Tres años, sí, se dice pronto, tres años.
O por lo menos, tres o cuatro intentos. Ya perdí la cuenta.
Ese ha sido el tiempo que me ha tomado lograr la visa de residente acá en Ecuador. No voy relatar acá todo el proceso, no es algo apasionante, más bien desesperante a ratos diría yo, y la demora se debe seguro a una parte de mala suerte y otra parte de sorna burocrática: cambio de leyes, cambio de encargados, papeles que faltan, papeles que no están en los requisitos pero deben estar entre la documentación presentada, papeles que se pierden, días hábiles que no son tan hábiles... Todo un maremagnum, un torbellino de papeles, de idas y venidas, muchas veces sin saber si por fin se había fijado un rumbo definitivo.
Ahora, después de haber conseguido llegar al final, y de ver mi visa plasmada en el pasaporte y la cédula en la billetera, sonrío con cierto alivio y echo la vista atrás intentando recordar todos los vericuetos de este laberinto que por fin tuvo salida.
Debo reconocer, no obstante, que nunca me sentí perdido, o desamparado, o desesperado. Nunca me he sentido emigrante, extraño fuera de mi país. Yo tuve la suerte de venirme "porque me dio la gana", no me echó ninguna crisis, ninguna guerra, ninguna situación angustiosa, de esas que no deberían existir, que obligan a tantas y tantas personas a abandonar su país y comenzar de nuevo la vida en una tierra lejana que no conocen.
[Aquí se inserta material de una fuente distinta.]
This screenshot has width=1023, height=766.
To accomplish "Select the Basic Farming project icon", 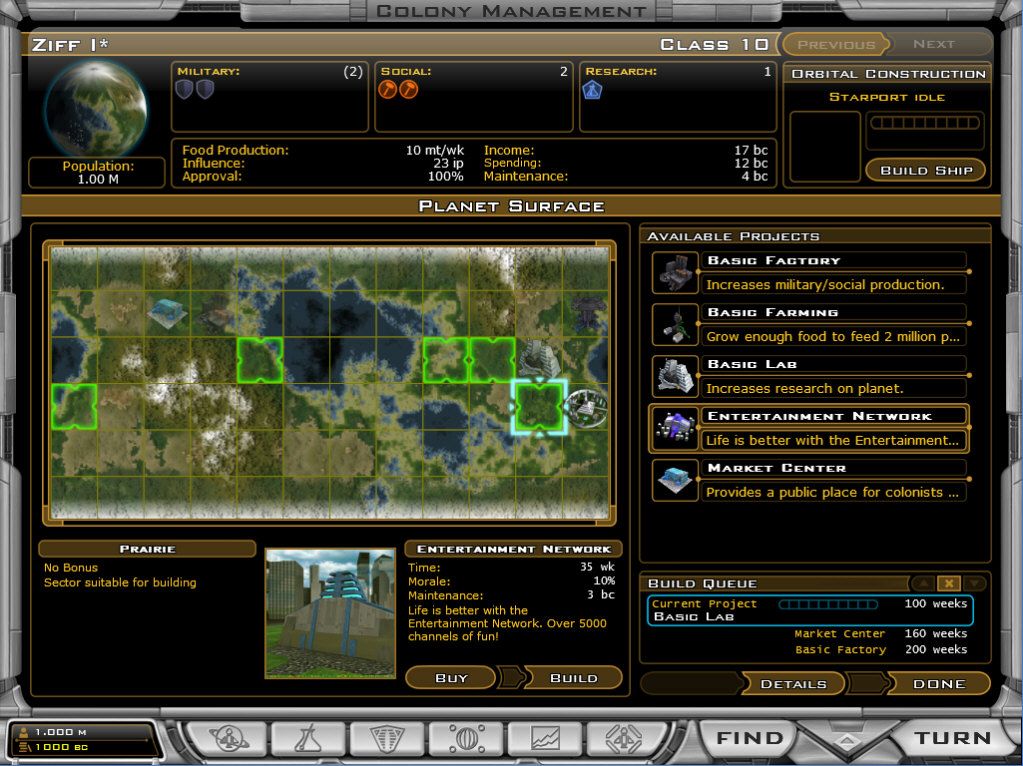I will tap(674, 323).

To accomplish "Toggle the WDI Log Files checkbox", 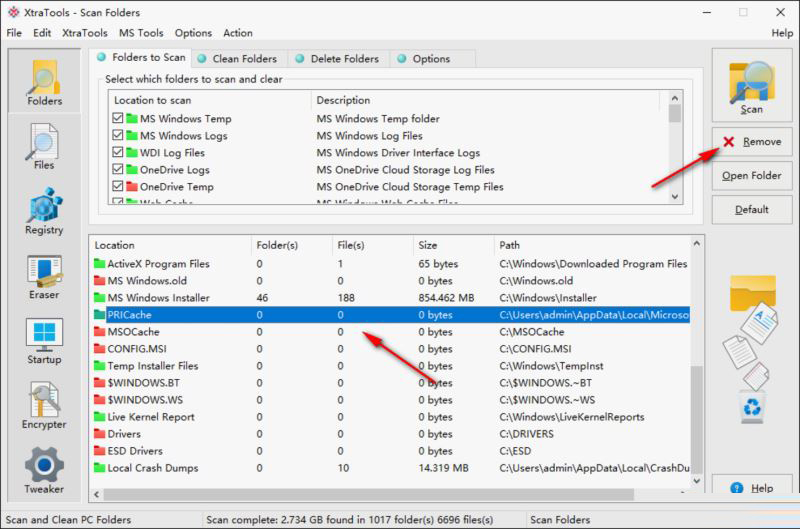I will (x=119, y=153).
Aún así, aunque como misionero siempre he tenido la suerte de sentirme arropado, seguro, acompañado, siempre con la familia cercana y presente, con amigos cerca y lejos, y aunque la gente anónima de este país siempre ha sido muy amable, no puedo sino solidarizarme y pensar en toda la pobre gente, acá y allá, en Ecuador, antes -y quizá todavía- en España, en los inmigrantes con y sobre todo sin papeles que lo arriesgan todo, expulsados por la vida, rechazados por esa otra nueva vida, intentando encontrar un lugar donde sembrar sus añoranzas y penas, intentado obtener ese papel que les diga quién son y dónde pueden estar, aunque en su fuero interno lo sepan muy bien, y como muchos no entienda qué es eso de las fronteras en un mundo que tan pronto se hace tan pequeño y hermano como a la vez inabarcable e inhóspito.
¡Qué duro tener que depender de un papel para poder ser!
Hoy más que nunca, miro a través de mi ventana, dejo a mi mente volar más allá de los edificios de esta enorme ciudad, busco a esos ojos que buscan amparo y prometo, con fuerza, en el fondo de mi corazón, no cerrar nunca la puerta de mi casa, de mi alma al desamparado.
No hará falta nunca un papel para entrar en mi casa. Y juntos, de la mano, juntaremos todos los papeles, en un collage que dará color y forma a nuestras vidas, vidas lejanas, vidas de hermanos y hermanas, sin pasaporte, sin sellos, sin fronteras.